### Extracted text
··········
100 Questions About Scalar-Longitudinal Waves — Part 3: Engineering
What becomes buildable when you stop treating gauge freedom as redundancy.
Parts 1 and 2 covered the theory and the evidence. This is where it gets practical. If the scalar-longitudinal sector is real, what engineering design space opens up? What can you build that the standard formulation can’t even describe?
Twenty-five questions about engineering implications, device concepts, and the expanded design space.
⬅️ Previous: 25 questions about the experimental evidence for scalar-longitudinal waves.
51. What engineering design space does potential primacy open?
Standard EM gives you 6 design parameters: three components of 𝐄 and three of 𝐁. Amplitude, frequency, polarization. The potential-primary formulation gives you 16 kinematic components of ∂_μA_ν. The additional 10 include gauge choice, topology, phase configuration, and scalar-longitudinal coupling. Gauge freedom isn’t redundancy. It’s the expanded parameter space.
52. What is scalar-longitudinal wave engineering?
··········
[Collected data entries]
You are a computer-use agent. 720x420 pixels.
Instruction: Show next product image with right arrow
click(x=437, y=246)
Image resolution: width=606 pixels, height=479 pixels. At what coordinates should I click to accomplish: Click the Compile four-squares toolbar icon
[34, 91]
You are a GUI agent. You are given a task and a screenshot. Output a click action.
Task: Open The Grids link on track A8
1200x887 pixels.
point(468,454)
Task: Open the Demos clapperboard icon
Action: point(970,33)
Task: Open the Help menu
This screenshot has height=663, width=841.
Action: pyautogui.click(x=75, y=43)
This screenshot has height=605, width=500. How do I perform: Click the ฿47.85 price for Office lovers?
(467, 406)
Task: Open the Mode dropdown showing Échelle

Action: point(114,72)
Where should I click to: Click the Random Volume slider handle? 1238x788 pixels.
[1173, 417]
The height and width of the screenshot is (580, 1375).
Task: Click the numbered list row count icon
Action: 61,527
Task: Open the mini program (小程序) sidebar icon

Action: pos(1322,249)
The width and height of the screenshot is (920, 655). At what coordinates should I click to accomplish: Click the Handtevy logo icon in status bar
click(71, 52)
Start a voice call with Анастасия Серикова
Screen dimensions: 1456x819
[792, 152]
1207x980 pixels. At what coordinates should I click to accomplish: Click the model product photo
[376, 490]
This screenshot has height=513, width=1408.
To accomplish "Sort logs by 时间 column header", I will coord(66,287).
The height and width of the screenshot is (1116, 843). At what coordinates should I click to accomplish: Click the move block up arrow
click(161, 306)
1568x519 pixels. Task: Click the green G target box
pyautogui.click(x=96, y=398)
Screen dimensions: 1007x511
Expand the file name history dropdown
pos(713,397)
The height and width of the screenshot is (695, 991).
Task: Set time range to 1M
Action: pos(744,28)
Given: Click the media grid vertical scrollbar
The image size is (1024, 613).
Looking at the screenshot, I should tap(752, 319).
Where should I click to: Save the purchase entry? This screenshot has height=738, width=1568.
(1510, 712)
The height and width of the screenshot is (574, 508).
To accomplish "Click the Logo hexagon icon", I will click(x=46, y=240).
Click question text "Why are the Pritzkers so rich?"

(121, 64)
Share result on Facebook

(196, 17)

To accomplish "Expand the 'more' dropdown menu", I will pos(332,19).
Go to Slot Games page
··········
### To do
Could you extend the Q&A piece on scalar-longitudinal wave engineering, picking up right after its last line, the heading for question 52?

### Answer to this problem
Designing systems that exploit the SL mode’s unique properties: skin-effect immunity (no 𝐁, no eddy current blocking), potential-sector penetration of Faraday enclosures (the E-field is screened by charge relaxation, but the potentials pass through — Aharonov-Bohm), 1/r² attenuation, monopolar reception. Applications: potential-mediated communication through conductive barriers (metal, water, rock, tissue), sensing through reactor vessels and biological tissue, energy transmission through walls.
53. Is through-barrier communication possible today?
The VPT patent (US 9,306,527) describes it. The NASA BPP program documented it through dielectrics. Neither constitutes independent replication with the full three-test discriminator. The engineering possibility is supported but not confirmed at the level required for commercial deployment. The gap between “patent granted” and “product on the market” is the discriminator experiment.
54. What is vacuum coupling via potential configurations?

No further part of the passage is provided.